Nonito Donaire defeats Ryan Burnett by injury, Josh Taylor dominates Ryan Martin

By John J. Raspanti


It might not have been the way he wanted to win, but Nonito Donaire (39-5, 24 KOs) is a world champion again. Donaire, a decided underdog, was declared the winner when defending champion and tournament favorite Ryan Burnett (19-1, 9 KOs) sustained what looked to be a back injury in round four at the SSE Hydro in Glasgow, Scotland, Saturday night. The victory goes into the books as a fifth-round stoppage.  


The injury happened 52 seconds into round four. Burnett fired a right hand, grabbed at his back, and went to one knee. He beat the count, but his pain was obvious. Burnett tried to stay away, but Donaire trapped him in the corner and fired away. A heavy right hand landed.
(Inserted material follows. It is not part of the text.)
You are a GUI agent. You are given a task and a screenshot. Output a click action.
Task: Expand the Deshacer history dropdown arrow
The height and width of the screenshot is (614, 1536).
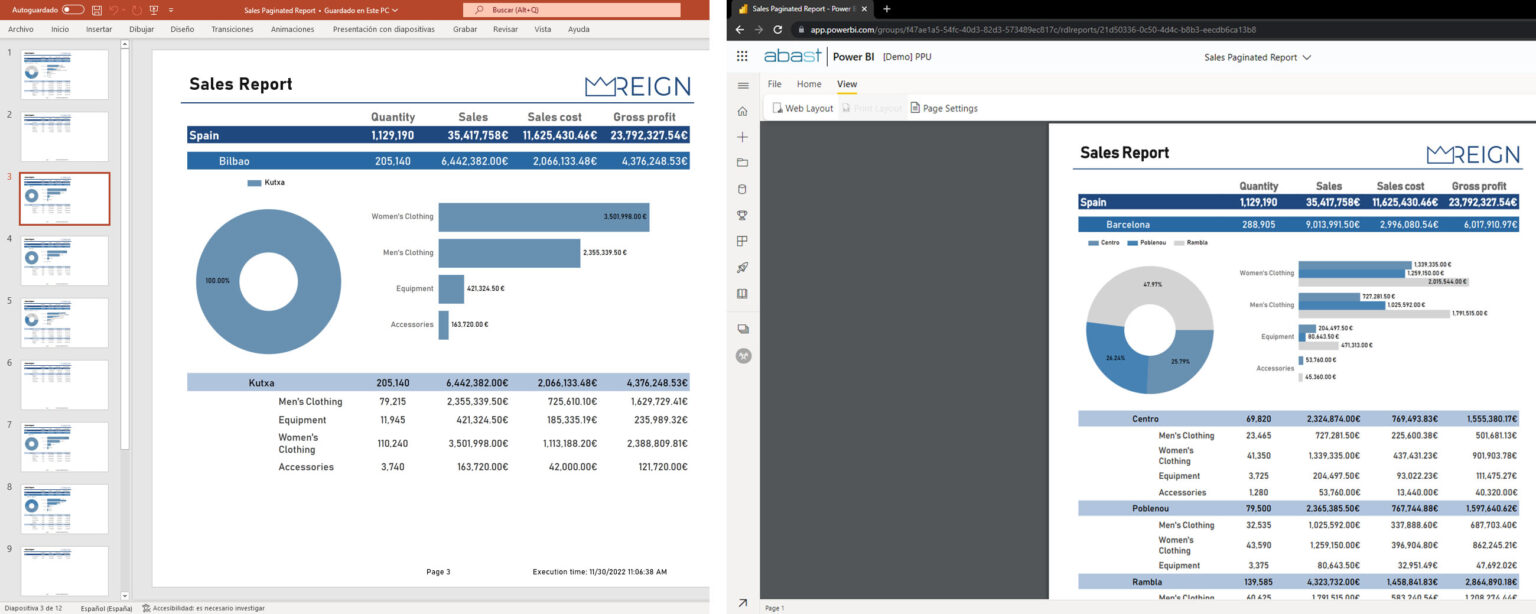125,10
Burnett survived to hear the bell, but seconds after sitting down, his corner said the fight was over. 


Until the shocking end, the fight had been competitive, with Burnett appearing to have a slight edge. He connected with numerous rights-while his jab knocked Donaire’s head back. Donaire, as always, the heavier puncher, stalked and popped. A few rights and left hooks connected, but Burnett was quicker and crisper. Donaire, who was born in the Philippines and fights out of Las Vegas, Nevada, did better in round three. He pushed Burnett into the ropes and let his hands go. Belfast’s Burnett ducked most of the blows, but a few thudded home.  


Donaire, who was fighting as a bantamweight for the first time in seven years, will next meet WBO champion Zolani Tete in the semifinals of the World Boxing Super Series.  


"The guy was fast, I was fighting like a bigger guy," said the classy Donaire. "I started to use my speed. Burnett is an amazing fighter."


The crestfallen Burnett was removed from the ring on a stretcher. 


Josh Taylor impressively dominated Ryan Martin--winning the fight by stoppage in round seven at the SSE Hydro in the same ring in Glasgow, Scotland.


The end seemed inevitable, as Taylor (14-0, 12 KOs) had his way with Martin from the opening bell. He worked the body and head-with little resistance.


Taylor, a southpaw, got off first in every round. His jab set the table, while his shots to the body and head fed his rhythm. Martin followed after him, but didn’t do much. He looked puzzled and tight, like perhaps the enormity of the event was getting the best of him. Taylor had no such problem.


He was comfortable and supremely confident. His bodywork was impressive. In round four a beauty of uppercut snapped Martin’s head back. Trainer Abel Sanchez kept extoling Martin before every round to get off, and Martin did slightly better in round five. But whenever he would land, Taylor, born and bred in Scotland, would fire back with sharp combinations to the head, and then, like a kid playing a game, skip away.


Martin went back to his corner after round six shaking his head. His right eye was swelling rapidly and his left was bleeding. 


In the fatal seventh round, Taylor, tattooed Martin, from Cleveland, Ohio, with shots. Martin fought back a little, but a left to the back of the head sent him to the canvas. The blow was clearly illegal. Martin complained to no avail.


Referee Victor Loughlin probably figured that Martin had little chance of mounting a comeback--so he waved the fight off. A quick hook for sure. 


The time was 2:21 seconds of round seven.


“I told you nobody’s beating me in this room," the elated Taylor told the cheering crowd. "I’m coming into my prime years now. I’m bringing them titles back here.”


Taylor will next face tough Ivan Baranchyk in the World Boxing Super Series semi-final. That one should be a barnburner.